Additionally, changes were made to the definition of 'prohibited term' to ensure that terms that imply a positive quality are captured. The bill provides limits on matters that will be included in the delegated legislation. The provisions in the bill specify the subject content and, in turn, what is included in the regulations. Some of the provisions in the bill relating to retail-packaging requirements include the content of tobacco information standard, which will be in the regulations. Due to its nature in including the level of detail, this material is more appropriately contained in an instrument rather than an act of parliament.
As a public health measure, directing to discourage the uptake and encouraging the cessation of smoking, the product and packaging requirements need to be adaptable. The substantive ability to prescribe such requirements are included in the bill, while the requirements themselves will be contained in the regulations, which are subject to disallowance. This supports an approach that is adaptive to an evolving public health issue, contemporary political advice and changes in technology and the market more generally. These reforms are supported by robust evidence of the impact of the measures on smoking. The long-term objectives are to reduce the prevalence by reducing uptake with a particular focus on youths and young adults. These measures will further strengthen gains made by Australia's world-leading reforms, such as plain packaging.
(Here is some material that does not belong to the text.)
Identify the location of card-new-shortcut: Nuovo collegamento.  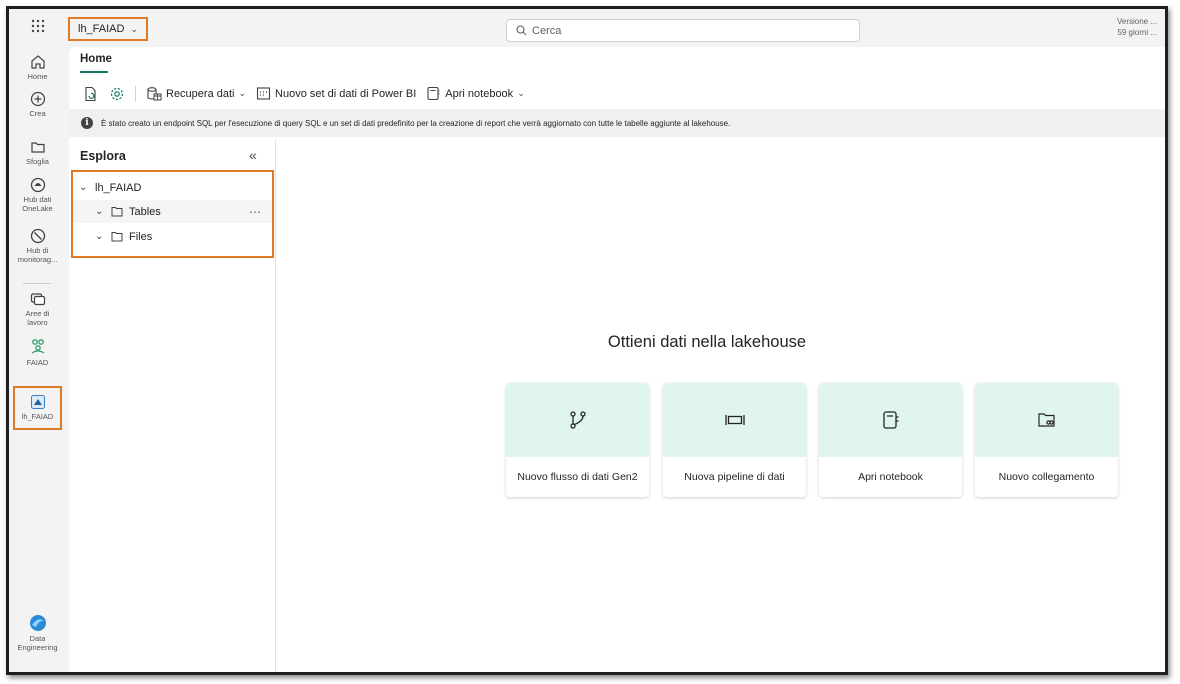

Labor has a proud history when it comes to tobacco control and is creating world-leading policy. We know this because 26 countries have followed Australia's example on plain packaging. Australia was once a world leader on tobacco control, and we will be again. The 11 measures in the government's tobacco reforms will put us back into a world-leading position alongside fellow OECD nations such as New Zealand and Canada. The Albanese government is determined to do all it can to tackle the harms that are caused by smoking. We want to ensure that in the future people don't take up smoking in the first place. I commend the bill to the House.